The work then moves to the supercomputer. Computational and statistical analysis, using sophisticated bioinformatics software, contextualizes the DNA sequences by comparing them with complete genomes. The sequences are used to build a “genetic library” of an individual’s life and genetic heritage.

“Most of the bottleneck in doing this type of analysis used to be in the wet lab,” says Malhi. “Now, getting the data is a lot easier. The intensive part comes from analyzing the hundreds of thousands to millions of DNA sequences you get once you do the sequencing.” Malhi works with the Carver Biotechnology Center on campus “to adapt what I need to generate sequences from these ancient individuals,” he says. “Once we have the data, the Institute for Genomic Biology has a biocluster [a high-performance computing resource] where we can do intensive analyses and computational processes.”

Beyond involving stakeholder communities in the study of their genetic heritage, Malhi is recruiting members of indigenous groups to his field. The annual Summer INternship for Indigenous Peoples in Genomics, which he helped launch in 2011, brings together indigenous students to study the cultural, legal, ethical and scientific aspects of genomic research. During the week-long program, participants analyze their own DNA. Some of the students have gone far beyond this relatively brief opportunity, which is intended to recruit talented young Native Americans to STEM fields.

“The internship was an incredible experience for me,” says Nathan Nakatsuka, a Kanaka Maoli (native Hawaiian) who attended the first workshop, held on the Illinois campus in 2011. “The experience was one of the major influences that caused me to switch to population genetics research.” Now a fourth-year MD/PhD student at Harvard, Nakatsuka studies population history and medical genetics of Native Americans and the native peoples of India.

So the generations arc across the millennia, from a time when glaciers ruled the Earth to the day a hunter met his end in Alaska, to the future of a young medical student who wants to know more about what makes us human.

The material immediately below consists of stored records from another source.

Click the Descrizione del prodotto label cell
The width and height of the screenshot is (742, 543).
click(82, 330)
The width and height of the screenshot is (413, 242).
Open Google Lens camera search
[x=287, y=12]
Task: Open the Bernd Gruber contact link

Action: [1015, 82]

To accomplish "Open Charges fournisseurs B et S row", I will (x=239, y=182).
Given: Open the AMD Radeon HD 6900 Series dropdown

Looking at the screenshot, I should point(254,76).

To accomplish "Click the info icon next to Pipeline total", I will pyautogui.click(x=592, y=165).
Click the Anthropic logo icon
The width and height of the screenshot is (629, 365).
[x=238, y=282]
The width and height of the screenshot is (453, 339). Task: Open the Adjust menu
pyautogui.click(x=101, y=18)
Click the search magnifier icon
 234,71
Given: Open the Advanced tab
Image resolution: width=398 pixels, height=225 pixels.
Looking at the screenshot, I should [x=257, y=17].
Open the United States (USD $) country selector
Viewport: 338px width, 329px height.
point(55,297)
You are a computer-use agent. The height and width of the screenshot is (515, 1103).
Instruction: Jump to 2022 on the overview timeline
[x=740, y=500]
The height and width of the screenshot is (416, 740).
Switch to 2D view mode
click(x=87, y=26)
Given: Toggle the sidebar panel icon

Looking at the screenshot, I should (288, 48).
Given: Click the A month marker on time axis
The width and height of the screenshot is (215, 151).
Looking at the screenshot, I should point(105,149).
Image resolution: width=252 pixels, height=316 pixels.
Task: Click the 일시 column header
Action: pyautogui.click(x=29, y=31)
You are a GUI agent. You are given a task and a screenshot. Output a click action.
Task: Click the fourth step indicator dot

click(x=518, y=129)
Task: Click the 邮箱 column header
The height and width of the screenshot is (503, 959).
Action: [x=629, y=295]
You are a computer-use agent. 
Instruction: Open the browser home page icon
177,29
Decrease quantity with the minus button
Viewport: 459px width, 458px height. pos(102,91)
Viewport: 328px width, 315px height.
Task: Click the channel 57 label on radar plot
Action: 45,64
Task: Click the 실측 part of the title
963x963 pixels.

This is the story of genomic research, and important parts of it are being written by University of Illinois Professor Ripan Malhi.

The bones of Shuká Káa were discovered in 1996 in the On Your Knees Cave on Alaska’s Prince of Wales Island. They date back more than 10,000 years. (Image by Kenneth Garrett)

The Story of Shuká Káa 

Some 10,300 years after his death, Shuká Káa lives on in DNA linking him to the Tlingit people who named him “Man Ahead of Us.”

Discovered in 1996 in the On Your Knees Cave on Prince of Wales Island in Alaska, the bones of this ancient individual are the oldest human remains found in North America. Undertaken with approval of Tlingit tribal elders, who conferred Shuká Káa with his name, DNA testing revealed that he was approximately 20 years of age, had lived on seafood and was likely a mariner killed by a bear.

In 2008, his remains were ceremonially interred on Prince of Wales Island by the Tlingit. His headstone states: “We Have Lived in Southeast Alaska Since Time Immemorial. Shuká Káa Is a Testimony to Our Ancient Occupancy of This Land.” In 2017, UI genomic anthropologist Ripan Malhi (see main story) analyzed nuclear DNA from Shuká Káa and found genomic markers shared by the Tlingit and other indigenous inhabitants of the Pacific Northwest.